Understood. Hopefully GPT computed a histogram of the most popular such.
My underlying point is how often we see published reports of ChatGPT being asked what color Gods hair is, or things like that.
I have been confident for some time the search engine companies plant those stories because GPT does not display ads and is a threat to them.
We need a generation of conservative college and university administrators to purge the fruits and Leftists out of the social science faculties. Alas, I am more likely to win a lottery jackpot.
If you want to understand 20th century history, then you MUST read Marx’s works, even if you despise everything he stands for.

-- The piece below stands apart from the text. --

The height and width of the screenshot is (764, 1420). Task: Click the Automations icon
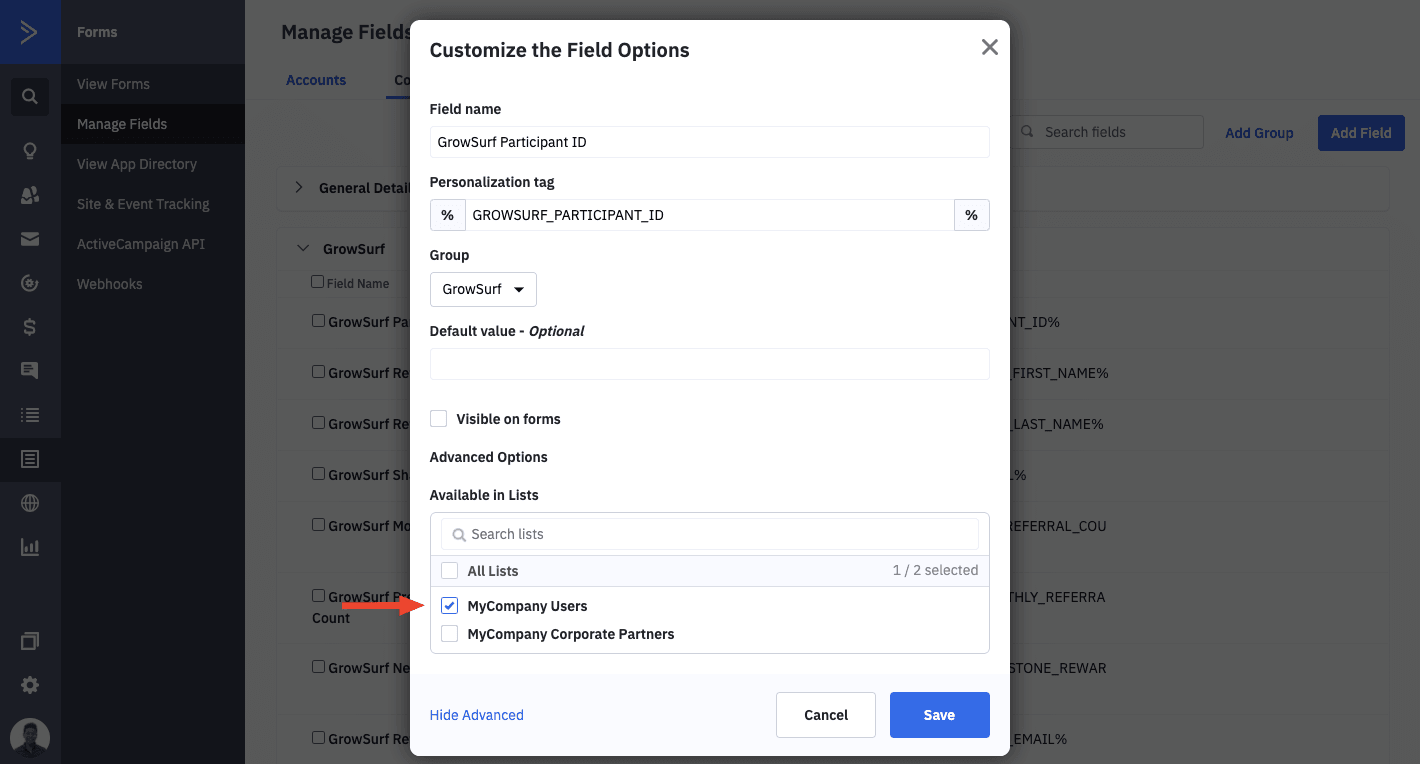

His writings influenced most of the major ground-breaking events of the 20th century. Most of global politics in that period was a conflict between those trying to implement his ideas vs those who tried to oppose them.
People believe stupid things. Which, come to think of it, is almost history in a nutshell.

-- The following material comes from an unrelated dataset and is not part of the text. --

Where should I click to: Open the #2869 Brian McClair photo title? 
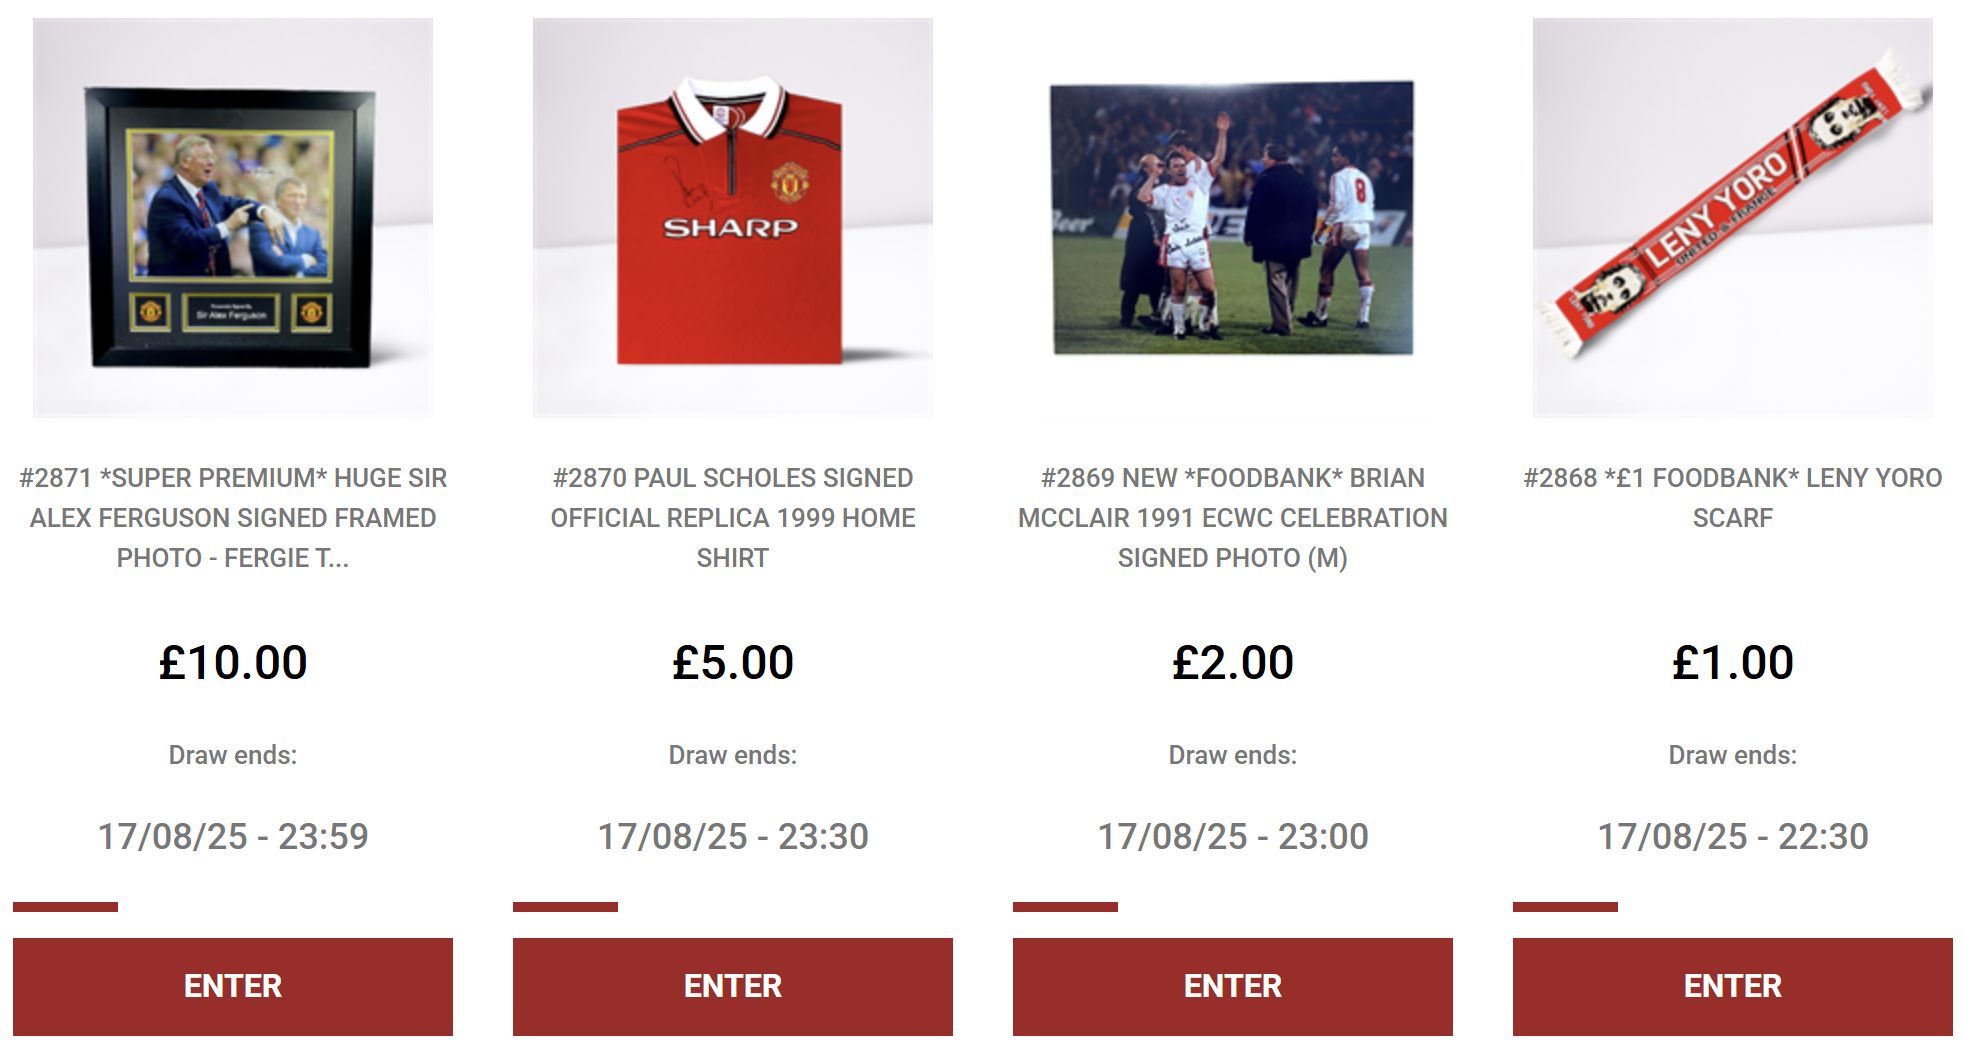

I would think our book, “A Patriot’s History of the United States,” now in its 43rd printing (!!!) and fifth edition would make it.
All by Paul Johnson:
A History of the American People
The Birth of the Modern
Modern Times
The Renaissance
Biographies of Washington, Churchill, Eisenhower, Socrates, Napoleon
Intellectuals
All by Churchill:
The Second World War
The World Crisis
A History of the English Speaking Peoples
This list should include “An Essay Concerning Human Understanding” by John Locke or any of his books on government.
Also “Principles of Philosophy” by Rene Descartes and anything from Voltaire.